Once the other big companies start replicating the "tool watch" as BR markets them, then B&R will be the obvious choice in this niche "tool watch" market. 

As for my own opinion; BR is a fashion brand which over time will be a serious "instrument" brand among watch lovers, investment bankers, lawyers and other people with decent disposable income. The reputation is there but lacks heritage which will propel it to greatness.


----------



## Jimr

*My Omega Long Term Experience*

My Omega Pie Pan Constellation (564 movement) was purchased by my wife in 1967.
It has never needed to be repaired. Never. Yes, I have it cleaned and adjusted roughly every 5 years.
Since its last adjustment some 6 months ago, it has been keeping time within COSC tolerances.
I could not expect any better performance and reliability from any mechanical watch.
Truly a beautiful classic watch that has stood the test of time.


----------



## Watchbreath

*Re: My Omega Long Term Experience*

..


Jimr said:


> My Omega Pie Pan Constellation (564 movement) was purchased by my wife in 1967.
> It has never needed to be repaired. Never. Yes, I have it cleaned and adjusted roughly every 5 years.
> Since its last adjustment some 6 months ago, it has been keeping time within COSC tolerances.
> I could not expect any better performance and reliability from any mechanical watch.
> Truly a beautiful classic watch that has stood the test of time.


----------



## sgrenald

*Re: RolexTagOmega zzzzzzzzzz*



cameronweiss said:


> The Tag and Omega watches that are sold in COSTCO are "un-authorized", they are purchased by COSTCO in countries where they can buy them in bulk for a discount and then imported into the usa and marked up slightly. The companies do not recognize these watches as authorized because COSTCO is not an authorized reseller. Recently, Swatch Group (Owner of Omega) sued COSTCO for the resale of their products on the grounds that it damages their brand. It went to the supreme court and Swatch group won, but I am sure COSTCO will attempt an appeal. I for one think that the judgement in Swatch Group's favor violates free trade, but I'm no lawyer.

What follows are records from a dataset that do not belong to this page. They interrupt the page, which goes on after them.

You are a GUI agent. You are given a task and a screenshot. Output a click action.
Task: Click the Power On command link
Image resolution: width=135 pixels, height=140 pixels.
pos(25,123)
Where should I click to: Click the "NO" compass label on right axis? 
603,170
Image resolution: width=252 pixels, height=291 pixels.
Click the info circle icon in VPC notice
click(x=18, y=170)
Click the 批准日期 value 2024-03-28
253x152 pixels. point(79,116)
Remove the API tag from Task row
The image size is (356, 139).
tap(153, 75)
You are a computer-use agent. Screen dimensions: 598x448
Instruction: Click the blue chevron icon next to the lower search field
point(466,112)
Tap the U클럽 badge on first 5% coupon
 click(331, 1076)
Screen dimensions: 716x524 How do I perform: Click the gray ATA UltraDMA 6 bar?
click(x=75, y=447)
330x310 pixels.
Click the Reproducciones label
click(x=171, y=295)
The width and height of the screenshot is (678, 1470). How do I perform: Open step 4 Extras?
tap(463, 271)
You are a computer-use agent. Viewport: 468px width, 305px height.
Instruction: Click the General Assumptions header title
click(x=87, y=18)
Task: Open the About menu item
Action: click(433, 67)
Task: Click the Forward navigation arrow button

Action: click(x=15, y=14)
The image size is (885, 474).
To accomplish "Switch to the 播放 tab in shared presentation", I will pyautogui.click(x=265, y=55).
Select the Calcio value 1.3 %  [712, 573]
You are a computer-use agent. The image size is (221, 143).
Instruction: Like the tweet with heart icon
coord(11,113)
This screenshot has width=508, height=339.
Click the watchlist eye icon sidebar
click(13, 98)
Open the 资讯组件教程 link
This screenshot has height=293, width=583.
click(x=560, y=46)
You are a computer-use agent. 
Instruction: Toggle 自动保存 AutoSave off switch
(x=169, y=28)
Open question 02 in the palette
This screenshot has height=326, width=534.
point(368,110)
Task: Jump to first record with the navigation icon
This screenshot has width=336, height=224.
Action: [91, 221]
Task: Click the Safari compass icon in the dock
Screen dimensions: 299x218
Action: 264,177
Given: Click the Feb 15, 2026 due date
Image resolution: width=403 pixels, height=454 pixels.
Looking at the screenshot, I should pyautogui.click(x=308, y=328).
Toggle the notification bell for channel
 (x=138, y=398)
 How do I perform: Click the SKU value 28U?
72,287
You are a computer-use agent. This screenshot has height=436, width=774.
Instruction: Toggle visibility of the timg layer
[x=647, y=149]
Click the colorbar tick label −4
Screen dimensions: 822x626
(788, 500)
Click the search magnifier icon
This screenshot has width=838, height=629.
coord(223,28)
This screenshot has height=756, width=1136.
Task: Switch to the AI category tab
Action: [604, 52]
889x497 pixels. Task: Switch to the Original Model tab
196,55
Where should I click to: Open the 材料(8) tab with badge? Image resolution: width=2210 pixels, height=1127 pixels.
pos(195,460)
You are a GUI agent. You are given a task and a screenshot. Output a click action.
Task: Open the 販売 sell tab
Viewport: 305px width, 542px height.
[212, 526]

Just a point...you CAN'T appeal a Supreme Court decision. That's why they're the Supreme Court.


----------



## asiafish

*Re: RolexTagOmega zzzzzzzzzz*



cameronweiss said:


> Now for Tag, they have brought shame on watchmaking due to their dishonesty. They lied about investing in their brand and producing a new movement, when the truth was that they had taken an old Seiko movement and re-branded it as a Tag.


This issue has been discussed much in the Tag forum. The movement in question is not just a "rebranded old Saiko", but rather is _based on_ on existing (and very highly-regarded) Seiko movement, meaning Tag paid a license for use of the design and patents, but is assembled completely by Tag (not purchased from Seiko) and is significantly modified.

Were they (Tag) completely honest with the description "in house"? No. Was it a massive fraud trying to dupe buyers into getting a "cheap Seiko" at a premium price? Again, no.

I don't own one of the specific Tag models in question, but they are gorgeous watches with what many (myself included) consider a very desirable movement that falls somewhere between a generic off-the-shelf movement like the Eta movements in many Tag, B&R and other brands, and a true in-house design. It is also priced accordingly, slightly higher than the generic movement it replaced, but far lower than most true in-house designs.

FWIW, I own several Tag Heuers, one Bell & Ross and a few other watches that I enjoy, but aren't particularly unique or noteworthy. All are of excellent quality and I enjoy choosing which one to wear on any given day.


----------



## asiafish

*Re: My Omega Long Term Experience*



Jimr said:


> My Omega Pie Pan Constellation (564 movement) was purchased by my wife in 1967.
> It has never needed to be repaired. Never. Yes, I have it cleaned and adjusted roughly every 5 years.
> Since its last adjustment some 6 months ago, it has been keeping time within COSC tolerances.
> I could not expect any better performance and reliability from any mechanical watch.
> Truly a beautiful classic watch that has stood the test of time.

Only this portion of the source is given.